TASK A:
In the differential equation solution, what integrating factor is found?
TASK B:
In the rows, take the part that opens with the line containing "This screenshot has width=1024, height=768." and closes with the line containing "Describe the element at coordinates (149, 43)", and write it out again with "width=1024" replaced by "width=800", leaving everything else unchanged.

EXCERPTED TEXT:
Question

The solution of the differential equation $(x+2y^3)\frac{dy}{dx}=y$ is

• A. $y^3+Cx=y$
• B. $\frac{x{y}^4}{2}+xy=Cy$
• C. $y^3+Cy=x$
• D. $x+2y^3=y+C$

Answer 1

Answer: (C)

$y^3+Cy=x$

Given, $(x+2y^3)\frac{dy}{dx}=y$
$\Rightarrow y\frac{dx}{dy}=x+2y^3$
$\Rightarrow \frac{dx}{dy}-\frac{1}{y}x=2y^2$
This is of the form $\frac{dx}{dy}+Px=Q$
where, $P=-\frac{1}{y}$ and $Q=2y^2$
Thus, the given equation is linear.
$\therefore IF=e^{\int Pdy}=e^{\int -\frac{1}{y}dy}=e^{-\log y}=e^{\log {\left(y\right)}^{-1}}=y^{-1}=\frac{1}{y}$
So, the required solution is
$x\cdot IF=\int (Q\cdot IF)dy+C$
$\Rightarrow x\cdot \frac{1}{y}=\int (2y^2\cdot \frac{1}{y})dy+C$
$\Rightarrow x\cdot \frac{1}{y}=\int 2ydy+C=y^2+C$
$\Rightarrow x=y^3+Cy$.

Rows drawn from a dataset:
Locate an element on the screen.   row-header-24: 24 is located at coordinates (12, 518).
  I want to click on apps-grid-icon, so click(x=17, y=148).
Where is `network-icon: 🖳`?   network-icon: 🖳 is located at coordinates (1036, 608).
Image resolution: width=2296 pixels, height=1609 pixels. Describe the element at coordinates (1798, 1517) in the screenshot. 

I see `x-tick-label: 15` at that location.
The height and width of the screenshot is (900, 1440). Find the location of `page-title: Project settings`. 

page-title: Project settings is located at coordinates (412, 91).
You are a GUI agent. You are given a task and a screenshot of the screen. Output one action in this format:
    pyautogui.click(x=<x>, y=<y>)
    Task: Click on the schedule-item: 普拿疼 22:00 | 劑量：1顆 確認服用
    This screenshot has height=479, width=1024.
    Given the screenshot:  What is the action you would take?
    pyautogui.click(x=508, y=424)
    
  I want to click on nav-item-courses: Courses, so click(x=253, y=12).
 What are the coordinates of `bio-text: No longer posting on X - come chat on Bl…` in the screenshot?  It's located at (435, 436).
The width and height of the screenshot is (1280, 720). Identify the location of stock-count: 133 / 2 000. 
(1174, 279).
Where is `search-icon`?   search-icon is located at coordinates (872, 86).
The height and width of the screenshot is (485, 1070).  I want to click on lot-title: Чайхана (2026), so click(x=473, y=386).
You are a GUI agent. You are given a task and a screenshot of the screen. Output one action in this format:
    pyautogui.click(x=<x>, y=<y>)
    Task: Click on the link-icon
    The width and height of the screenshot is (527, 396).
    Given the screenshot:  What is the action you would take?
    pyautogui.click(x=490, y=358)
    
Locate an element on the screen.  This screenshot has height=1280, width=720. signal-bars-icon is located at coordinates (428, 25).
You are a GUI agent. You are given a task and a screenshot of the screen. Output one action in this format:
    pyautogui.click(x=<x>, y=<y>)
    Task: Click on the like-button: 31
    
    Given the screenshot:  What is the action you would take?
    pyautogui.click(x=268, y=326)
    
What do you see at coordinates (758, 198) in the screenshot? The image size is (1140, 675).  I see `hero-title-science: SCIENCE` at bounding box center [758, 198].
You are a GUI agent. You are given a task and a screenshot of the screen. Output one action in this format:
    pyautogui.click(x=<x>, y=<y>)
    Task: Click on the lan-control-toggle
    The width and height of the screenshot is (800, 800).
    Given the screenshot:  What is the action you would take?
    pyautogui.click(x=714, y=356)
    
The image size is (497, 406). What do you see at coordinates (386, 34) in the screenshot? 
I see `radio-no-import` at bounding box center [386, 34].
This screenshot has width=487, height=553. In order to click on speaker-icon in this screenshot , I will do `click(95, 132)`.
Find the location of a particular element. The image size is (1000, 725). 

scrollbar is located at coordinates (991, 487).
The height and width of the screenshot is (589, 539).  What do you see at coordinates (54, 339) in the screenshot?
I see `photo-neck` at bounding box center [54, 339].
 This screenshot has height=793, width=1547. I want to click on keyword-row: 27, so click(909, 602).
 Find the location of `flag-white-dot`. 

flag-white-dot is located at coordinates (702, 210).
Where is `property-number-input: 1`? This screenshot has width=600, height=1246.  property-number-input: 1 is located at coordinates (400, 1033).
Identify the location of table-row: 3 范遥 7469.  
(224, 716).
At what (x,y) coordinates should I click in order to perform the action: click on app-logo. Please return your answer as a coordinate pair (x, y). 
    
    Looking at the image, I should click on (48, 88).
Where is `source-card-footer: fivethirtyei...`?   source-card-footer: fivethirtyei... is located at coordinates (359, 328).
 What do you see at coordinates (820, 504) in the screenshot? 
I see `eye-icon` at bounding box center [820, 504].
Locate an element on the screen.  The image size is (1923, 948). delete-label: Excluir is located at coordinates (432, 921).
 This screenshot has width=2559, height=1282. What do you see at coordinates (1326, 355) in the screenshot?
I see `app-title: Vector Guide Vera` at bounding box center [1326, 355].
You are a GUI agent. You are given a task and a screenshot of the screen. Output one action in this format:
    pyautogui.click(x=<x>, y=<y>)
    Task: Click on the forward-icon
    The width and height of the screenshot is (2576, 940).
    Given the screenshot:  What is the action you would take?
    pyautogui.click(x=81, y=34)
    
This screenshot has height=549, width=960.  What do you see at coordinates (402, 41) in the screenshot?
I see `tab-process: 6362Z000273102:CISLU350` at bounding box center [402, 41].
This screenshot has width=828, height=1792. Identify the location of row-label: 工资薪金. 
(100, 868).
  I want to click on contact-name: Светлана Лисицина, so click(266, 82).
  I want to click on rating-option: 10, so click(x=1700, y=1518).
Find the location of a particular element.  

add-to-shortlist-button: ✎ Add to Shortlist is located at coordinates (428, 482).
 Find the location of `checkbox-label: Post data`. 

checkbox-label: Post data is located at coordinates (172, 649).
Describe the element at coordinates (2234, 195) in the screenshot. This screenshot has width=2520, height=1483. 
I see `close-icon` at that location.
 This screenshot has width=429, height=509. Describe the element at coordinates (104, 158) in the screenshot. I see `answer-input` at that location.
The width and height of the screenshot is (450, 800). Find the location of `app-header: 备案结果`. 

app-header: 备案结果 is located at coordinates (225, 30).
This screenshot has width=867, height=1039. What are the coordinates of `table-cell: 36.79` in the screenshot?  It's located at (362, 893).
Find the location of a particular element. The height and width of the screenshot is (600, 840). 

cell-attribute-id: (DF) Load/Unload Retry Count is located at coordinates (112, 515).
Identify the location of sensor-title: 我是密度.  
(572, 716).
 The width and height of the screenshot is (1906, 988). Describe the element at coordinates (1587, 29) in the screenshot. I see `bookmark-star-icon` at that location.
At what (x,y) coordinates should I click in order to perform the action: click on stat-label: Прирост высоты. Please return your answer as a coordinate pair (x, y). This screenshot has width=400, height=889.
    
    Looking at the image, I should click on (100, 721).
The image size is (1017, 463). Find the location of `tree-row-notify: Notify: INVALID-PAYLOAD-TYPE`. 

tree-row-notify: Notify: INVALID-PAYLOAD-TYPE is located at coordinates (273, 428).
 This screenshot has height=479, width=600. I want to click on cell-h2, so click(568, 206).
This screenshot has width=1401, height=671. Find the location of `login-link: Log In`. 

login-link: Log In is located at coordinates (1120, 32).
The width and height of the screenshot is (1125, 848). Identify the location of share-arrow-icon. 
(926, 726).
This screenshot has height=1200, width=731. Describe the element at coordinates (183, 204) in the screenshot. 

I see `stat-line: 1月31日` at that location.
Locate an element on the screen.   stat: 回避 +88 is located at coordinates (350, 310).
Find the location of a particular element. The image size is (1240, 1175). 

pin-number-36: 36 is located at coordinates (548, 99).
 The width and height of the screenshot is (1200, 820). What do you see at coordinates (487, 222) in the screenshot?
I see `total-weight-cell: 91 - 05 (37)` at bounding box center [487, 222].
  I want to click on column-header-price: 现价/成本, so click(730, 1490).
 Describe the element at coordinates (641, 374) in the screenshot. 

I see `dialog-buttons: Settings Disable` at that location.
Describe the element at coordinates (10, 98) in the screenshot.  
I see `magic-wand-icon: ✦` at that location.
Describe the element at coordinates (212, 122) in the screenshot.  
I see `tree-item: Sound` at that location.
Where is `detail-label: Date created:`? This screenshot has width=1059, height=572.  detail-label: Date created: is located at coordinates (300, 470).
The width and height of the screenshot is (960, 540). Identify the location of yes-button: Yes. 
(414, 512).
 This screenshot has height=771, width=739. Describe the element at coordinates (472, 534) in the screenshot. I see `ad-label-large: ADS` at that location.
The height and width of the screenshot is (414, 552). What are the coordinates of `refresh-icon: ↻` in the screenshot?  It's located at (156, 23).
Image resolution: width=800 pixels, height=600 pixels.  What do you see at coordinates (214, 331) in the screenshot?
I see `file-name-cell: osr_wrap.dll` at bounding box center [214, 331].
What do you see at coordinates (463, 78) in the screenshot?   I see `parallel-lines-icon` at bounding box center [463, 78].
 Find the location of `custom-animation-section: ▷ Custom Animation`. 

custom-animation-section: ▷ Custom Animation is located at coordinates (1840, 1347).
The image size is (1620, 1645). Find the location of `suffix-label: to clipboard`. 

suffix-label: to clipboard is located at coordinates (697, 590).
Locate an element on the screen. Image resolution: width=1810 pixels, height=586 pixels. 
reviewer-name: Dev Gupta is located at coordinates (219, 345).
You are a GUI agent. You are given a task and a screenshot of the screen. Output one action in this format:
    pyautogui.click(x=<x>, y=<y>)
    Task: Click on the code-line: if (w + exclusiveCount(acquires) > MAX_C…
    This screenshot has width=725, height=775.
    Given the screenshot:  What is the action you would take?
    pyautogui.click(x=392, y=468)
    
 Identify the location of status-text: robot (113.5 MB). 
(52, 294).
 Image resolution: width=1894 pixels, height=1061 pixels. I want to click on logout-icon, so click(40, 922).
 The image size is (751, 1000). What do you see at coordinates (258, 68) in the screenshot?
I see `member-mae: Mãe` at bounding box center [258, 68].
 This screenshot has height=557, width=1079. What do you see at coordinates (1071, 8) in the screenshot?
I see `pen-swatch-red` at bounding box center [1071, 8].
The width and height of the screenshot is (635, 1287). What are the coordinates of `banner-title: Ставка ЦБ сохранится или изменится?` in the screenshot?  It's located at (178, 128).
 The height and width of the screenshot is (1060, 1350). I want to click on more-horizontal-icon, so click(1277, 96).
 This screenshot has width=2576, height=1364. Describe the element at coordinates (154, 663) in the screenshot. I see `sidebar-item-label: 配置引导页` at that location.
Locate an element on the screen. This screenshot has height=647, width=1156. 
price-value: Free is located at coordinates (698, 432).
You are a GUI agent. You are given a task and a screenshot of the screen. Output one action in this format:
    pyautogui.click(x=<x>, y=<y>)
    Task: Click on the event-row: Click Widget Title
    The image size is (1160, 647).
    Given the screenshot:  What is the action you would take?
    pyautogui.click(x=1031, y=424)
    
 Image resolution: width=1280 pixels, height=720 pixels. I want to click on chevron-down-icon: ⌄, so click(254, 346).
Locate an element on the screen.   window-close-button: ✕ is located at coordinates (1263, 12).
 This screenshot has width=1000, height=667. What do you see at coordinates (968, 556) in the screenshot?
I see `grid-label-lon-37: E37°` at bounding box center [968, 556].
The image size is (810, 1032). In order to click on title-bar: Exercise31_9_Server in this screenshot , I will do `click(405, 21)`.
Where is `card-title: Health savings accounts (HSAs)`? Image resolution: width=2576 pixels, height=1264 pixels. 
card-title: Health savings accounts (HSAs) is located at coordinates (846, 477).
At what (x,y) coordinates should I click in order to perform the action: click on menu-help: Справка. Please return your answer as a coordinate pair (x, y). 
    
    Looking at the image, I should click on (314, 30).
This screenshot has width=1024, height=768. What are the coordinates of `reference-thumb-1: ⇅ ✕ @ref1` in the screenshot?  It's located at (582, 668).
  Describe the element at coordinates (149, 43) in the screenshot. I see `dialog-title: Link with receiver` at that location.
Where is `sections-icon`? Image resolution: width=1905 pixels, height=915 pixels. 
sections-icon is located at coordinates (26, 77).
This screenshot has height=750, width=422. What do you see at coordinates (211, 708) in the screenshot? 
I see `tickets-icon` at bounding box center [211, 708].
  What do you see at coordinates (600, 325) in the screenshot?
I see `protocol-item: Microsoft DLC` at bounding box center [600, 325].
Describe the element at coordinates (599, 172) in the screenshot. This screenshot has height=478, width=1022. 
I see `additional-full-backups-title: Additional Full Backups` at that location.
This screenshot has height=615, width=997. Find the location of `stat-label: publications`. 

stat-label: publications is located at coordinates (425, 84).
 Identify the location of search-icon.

EXERCISE RESPONSE A:
The integrating factor is 1/y.

EXERCISE RESPONSE B:
This screenshot has width=800, height=768. What are the coordinates of `reference-thumb-1: ⇅ ✕ @ref1` in the screenshot?  It's located at (582, 668).
  Describe the element at coordinates (149, 43) in the screenshot. I see `dialog-title: Link with receiver` at that location.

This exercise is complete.